Even so, it's hard not to feel both surprised and impressed by what Capcom's developers have accomplished with Resident Evil Village on iOS. First shown off on stage at Apple's September launch event for the iPhone 15, the game offers graphical fidelity that's pretty much indistinguishable, at least to the layman's eye, from the experience of playing on a PlayStation 5. This is not, as far as we know, a game that was designed with mobile in mind, as opposed to the aforementioned Genshin Impact – it's a full-bore AAA console title, running with no noticeable compromises on a smartphone. Hook it up to a controller, and it's very easy to forget that you're not playing this on dedicated gaming hardware.

Of course, if we take a step back for a moment, it's worth noting that the iPhone 15 Pro and the current iPad Pros which run RE Village most effectively are brand new hardware priced at well over $1,000, while the PS5 it was originally created to run on is three years old and costs $500. This isn't an apples-to-apples comparison (no pun intended) – smartphones and tablets also have things like screens, batteries, 5G radios, and cameras, and can't take the console hardware approach of slapping a gigantic heatsink and fan on the chips to keep them cool – but still, it shouldn't entirely come as a surprise that an expensive high-end device launched a few weeks ago can match the performance of a cheaper device from three years back.

Even if what RE Village accomplishes is logical in that regard, it's still hugely impressive – and it stands as a dramatic proof of concept regarding the capabilities of modern smartphone hardware. The iPhone 15 Pro – millions of which will be sold this year – can match the graphical fidelity of a PS5. Right now, that's the top end of the market; give it a year or two, and that performance will filter down to mid-range phones, while the new high-end devices in a couple of years will probably be capable of quite comfortably beating console graphical performance in many situations.

It's hard not to feel both surprised and impressed by what Capcom has accomplished with Resident Evil Village on iOS

This, to me, once again raises a significant question – not so much about mobile gaming, as about the technical justification for the existence of cloud streaming. Alan Wen's interview with the producers of RE Village on iOS noted that there's been an assumption floating around for some time that delivering high-end gaming experiences on devices like smartphones would need to be accomplished using cloud streaming.

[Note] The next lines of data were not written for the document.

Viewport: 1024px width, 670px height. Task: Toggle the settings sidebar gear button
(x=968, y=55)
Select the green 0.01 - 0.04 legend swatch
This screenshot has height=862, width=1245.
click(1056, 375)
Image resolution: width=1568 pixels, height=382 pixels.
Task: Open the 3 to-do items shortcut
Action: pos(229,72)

He's entirely correct; this has been one of the core scenarios presented as a reason for cloud streaming services to exist.

By streaming over fast broadband networks, all those devices in consumers' pockets that don't have much CPU and GPU power would suddenly be able to play games far beyond their own capabilities. This would open up whole new audiences whose devices aren't capable of playing games on their own, as well as freeing existing audiences from the need to keep upgrading their hardware to keep up with the cutting edge; the cloud servers running the game would be upgraded instead, boosting the performance and fidelity for the end user even though their personal device had never changed.

As a technical and economic basis for claiming cloud streaming as the inevitable future of the industry, this notion is very unsound, to say the least. Cloud streaming is essentially a "thin client" model, where all the processing is done on the server so the client can be a cheap, underpowered piece of hardware – but its proponents seemingly ignore the reason why the world moved away from the thin client model of computing in the first place.

Processing and storage, the things that had been handed off to giant "mainframes" back in the day (and would be handed off to datacentres under the cloud gaming model), started out expensive but became really cheap, really fast. Network speeds improved too, of course, but ultimately the experience of running programs (of any kind) on relatively low-cost hardware in front of you has, since those very early days, always outstripped the experience of running code on a remote system, streaming your input off to the server and streaming the results back to your screen.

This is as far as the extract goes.